Assuming classical physics (no Hawking radiation), spherical symmetry, and no charge, Penrose diagrams are well known for the maximally extended Schwarzschild solution, for the theoretical (not maximally extended) black hole, and for a real astrophysical black hole.
Maximally extended solution:
Theoretical (not maximally extended) black hole. It is easy to see that this diagram is the upper-right part of the diagram above for the maximally extended solution:
Astrophysical black hole:
A white hole is a time reversed black hole with the same metric. We can easily plot a Penrose diagram for a theoretical (not maximally extended) white hole by vertically flipping the second diagram above. The result would look like the lower-right part of the first diagram above for the maximally extended solution.
The resulting diagram would represent a white hole that ho longer exists - nothing can fall toward it, although if it radiated in the past, we might still see its radiation.
The full vertical flip represents the time reversal everywhere, both inside and outside the horizon. However, the Schwarzschild metric is time symmetric outside the horizon. Since reversing time outside does not change anything, we may not have to vertically flip the right part of the diagram outside the horizon. By keeping this part intact we should create a diagram of a white hole that still exists and can attract matter to fall toward it. (Please note that outside the antihorizon white holes attract matter exactly the same way as black holes do.)
It is however unclear how to time reverse the left part of the diagram (inside the horizon) without moving it down from the future to the infinite past.
While we are not aware of any physical process that could lead to the formation of white holes, we still can consider their hypothetical existence just as a thought experiment based on the math of the Schwarzschild solution. We also cannot completely rule out the existence of primordial black holes created by the Big Bang perhaps in a process that may not be fully understood (e.g. some Quantum Gravity process). This question is about such a hypothetical astrophysical white hole that could still exist somewhere and attract matter by its gravity.

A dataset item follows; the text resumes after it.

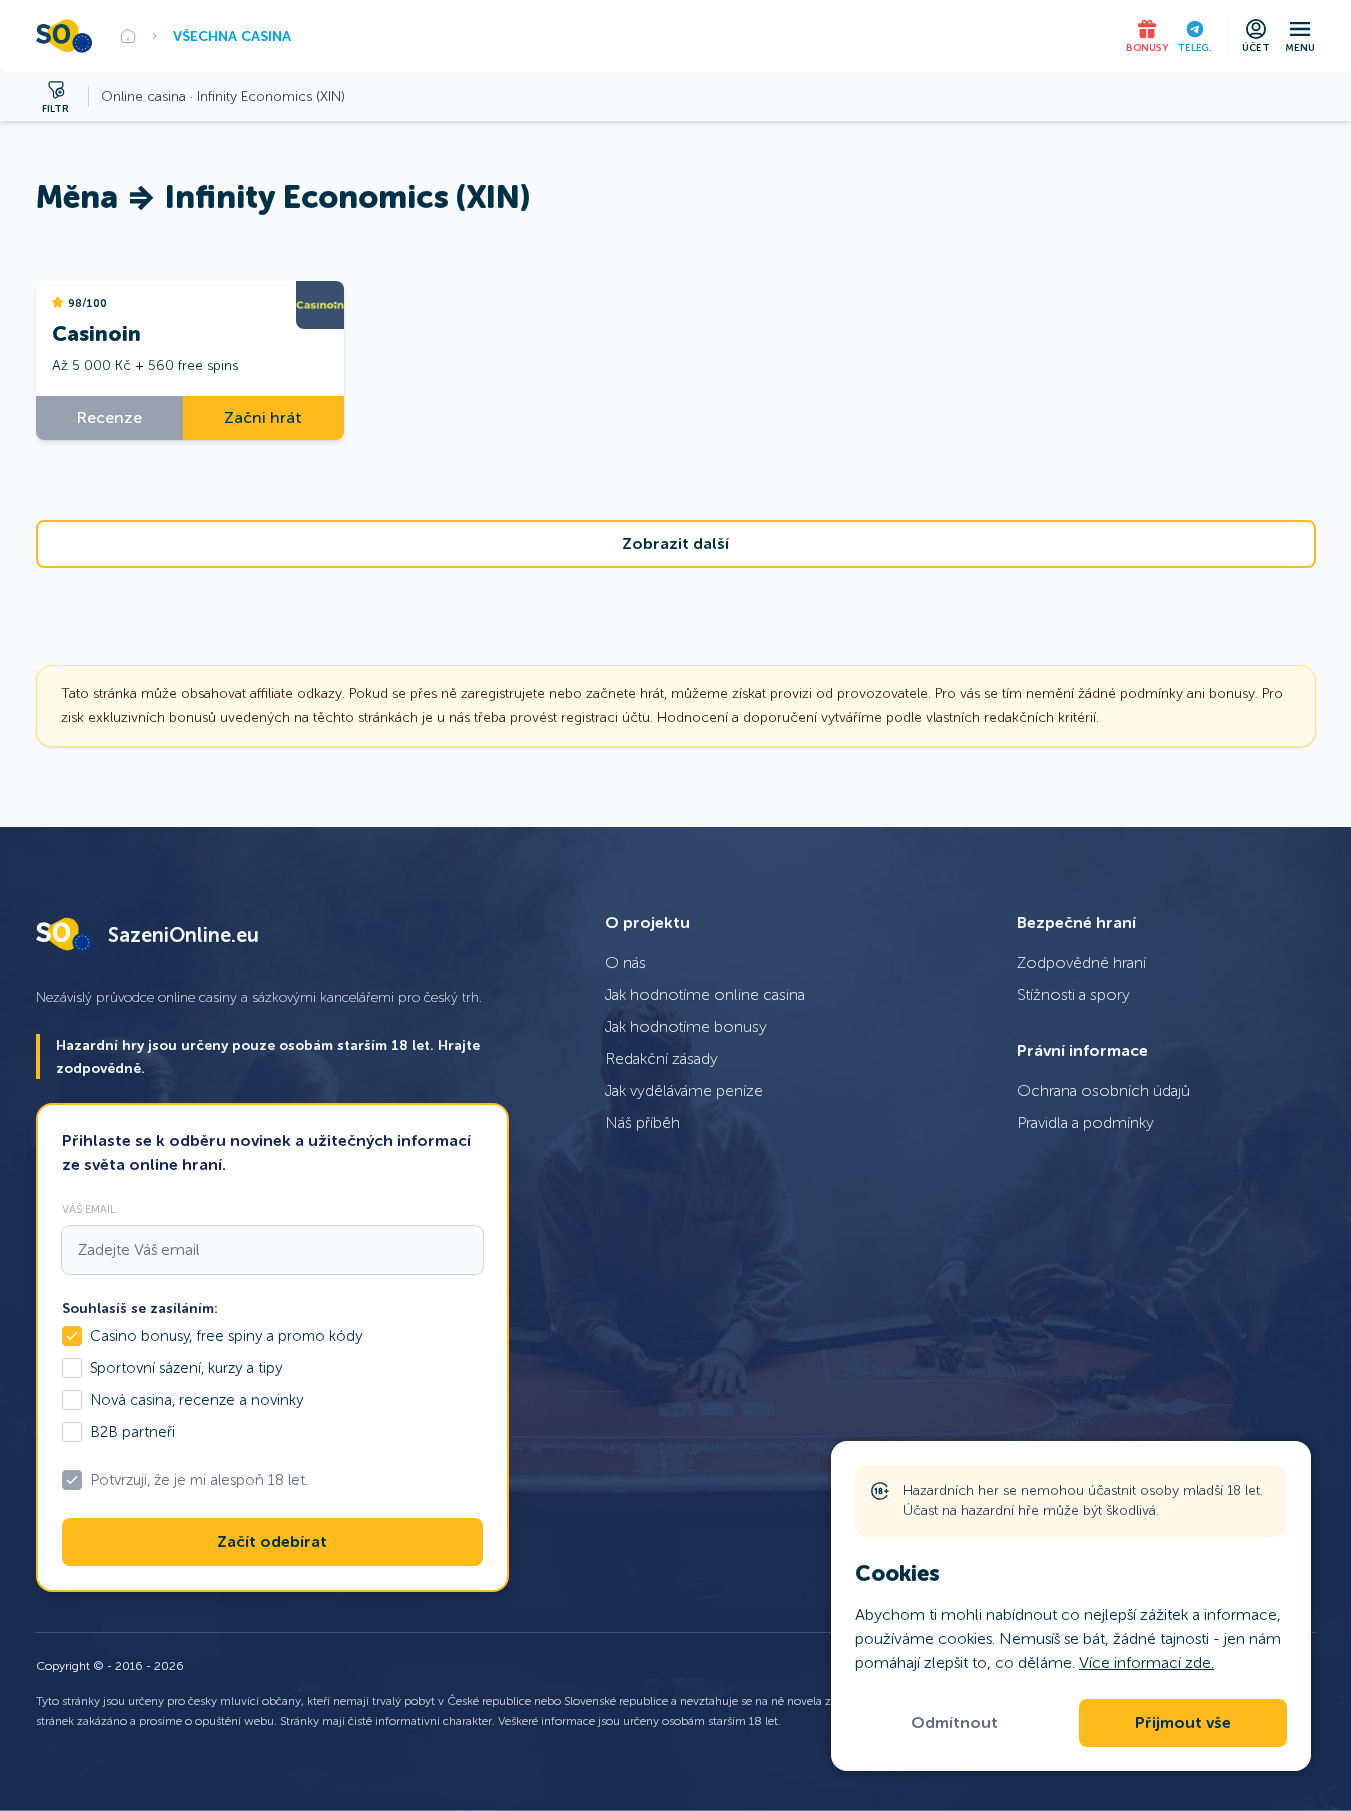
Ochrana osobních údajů (1103, 1090)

I realize that light rays or objects falling to such a white hole cannot cross the antihorizon, so their geodesics must become incomplete by ending the proper time (or the affine parameter) at the antihorizon. This represents an asymmetry beyond the time reversal implying that the described procedure may be invalid and thus the existence of such white holes may be impossible even hypothetically.
QUESTION: What is a Penrose diagram of a hypothetical astrophysical white hole, not the theoretical one that exists in the infinite past, but the one that still exists (e.g. primordial) and can attract matter?
(CLARIFICATION: This question is not about the maximally extended solution.)
Or must all hypothetical white holes exist only in the infinite past without a possibility of any matter falling toward them?